NEARLY WORDLESS WEDNESDAY
The Engineering Geek and I jumped at the chance to escort four boys from the EMHS Freshman Humanities class on a walking tour of Old Albuquerque. Although I had done a walking tour of the Presidio in Tucson once, I had never had a guided walk about in my adopted hometown.
This blog entry shows features of the Hunning Highlands neighborhood. Developed by Hunning, a railroad tycoon from Germany, this area lies east of the railroad tracks and west of the freeway. The houses were built in the late 1800s, and are wonderful exampes of how the merchant class of Albuquerque lived over 100 years ago.
This is a restored Queen Anne style house, but it also has some Craftsman features. Such houses were for the upper middle class of the day, and now the restored treasures are housing those who can afford to be part of the Near Downtown Revitalization project. This house is for sale!
The Old Albuquerque Public Library building on Central Avenue now houses the Geneology Collection. It is built in the Pueblo Revival style. The boys thought it looked like many of the buildings on UNM's Main Campus, and it does, as those buildings are also Pueblo Revival.
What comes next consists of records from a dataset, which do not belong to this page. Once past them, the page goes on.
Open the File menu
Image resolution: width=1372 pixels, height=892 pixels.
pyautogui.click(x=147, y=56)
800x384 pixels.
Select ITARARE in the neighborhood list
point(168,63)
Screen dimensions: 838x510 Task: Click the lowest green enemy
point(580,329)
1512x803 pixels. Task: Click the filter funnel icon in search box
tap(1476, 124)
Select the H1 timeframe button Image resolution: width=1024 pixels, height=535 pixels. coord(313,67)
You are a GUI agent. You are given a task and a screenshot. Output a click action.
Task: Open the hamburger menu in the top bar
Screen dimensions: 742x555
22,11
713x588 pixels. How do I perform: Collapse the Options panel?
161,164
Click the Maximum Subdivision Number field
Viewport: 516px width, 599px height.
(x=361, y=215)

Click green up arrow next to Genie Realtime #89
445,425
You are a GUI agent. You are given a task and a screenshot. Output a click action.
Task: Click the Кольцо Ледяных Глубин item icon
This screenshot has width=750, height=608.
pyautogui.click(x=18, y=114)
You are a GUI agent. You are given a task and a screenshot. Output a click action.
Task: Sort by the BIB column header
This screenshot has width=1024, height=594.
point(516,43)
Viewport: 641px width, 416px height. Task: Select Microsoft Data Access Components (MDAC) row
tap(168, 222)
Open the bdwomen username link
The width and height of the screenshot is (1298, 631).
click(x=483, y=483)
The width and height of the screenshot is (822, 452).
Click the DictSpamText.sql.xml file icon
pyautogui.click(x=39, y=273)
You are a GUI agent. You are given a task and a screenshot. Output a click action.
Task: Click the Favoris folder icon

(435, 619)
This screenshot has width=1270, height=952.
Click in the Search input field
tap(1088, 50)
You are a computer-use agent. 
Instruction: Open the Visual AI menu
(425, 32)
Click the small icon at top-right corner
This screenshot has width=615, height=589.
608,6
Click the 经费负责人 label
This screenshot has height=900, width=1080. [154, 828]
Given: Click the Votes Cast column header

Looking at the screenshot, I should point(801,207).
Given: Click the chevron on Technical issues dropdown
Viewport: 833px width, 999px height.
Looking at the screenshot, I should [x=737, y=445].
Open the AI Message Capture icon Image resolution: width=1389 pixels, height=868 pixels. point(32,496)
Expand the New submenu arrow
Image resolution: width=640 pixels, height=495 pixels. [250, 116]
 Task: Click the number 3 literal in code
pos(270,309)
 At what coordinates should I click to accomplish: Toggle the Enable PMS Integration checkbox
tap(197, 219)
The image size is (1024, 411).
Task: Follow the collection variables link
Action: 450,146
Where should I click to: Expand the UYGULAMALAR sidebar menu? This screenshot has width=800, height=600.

The Daily Grind Coffee Shop occupies an old house on Central Avenue, next door to the Artichoke Cafe. Chile Ristras hang from the gingerbread eaves, a common sign of autumn in the Land of Red or Green (chile, that is!).
After walking most of the Hunning Highlands neighborhood, the boys felt the need of a little caffeine. They felt very sophisticated, sipping their mocha's on a cool autumn morning during school hours.
That is the Boychick in the Fedora!
The last landmark before leaving Hunning Highlands for the Near East Downtown area was the Old Albuquerque High School Building. Built in the classic turn-of-the-19th century style, it boasted marble halls and wide staircases. Now being made into Condos and Lofts, it reminds me of the high school I graduated from in Illinois. In the right foreground is an apartment building made from one of later AHS annexes.
I was taken aback by how differently I saw this neighborhood on foot. I usually speed by on Central Avenue, or Lead or Coal!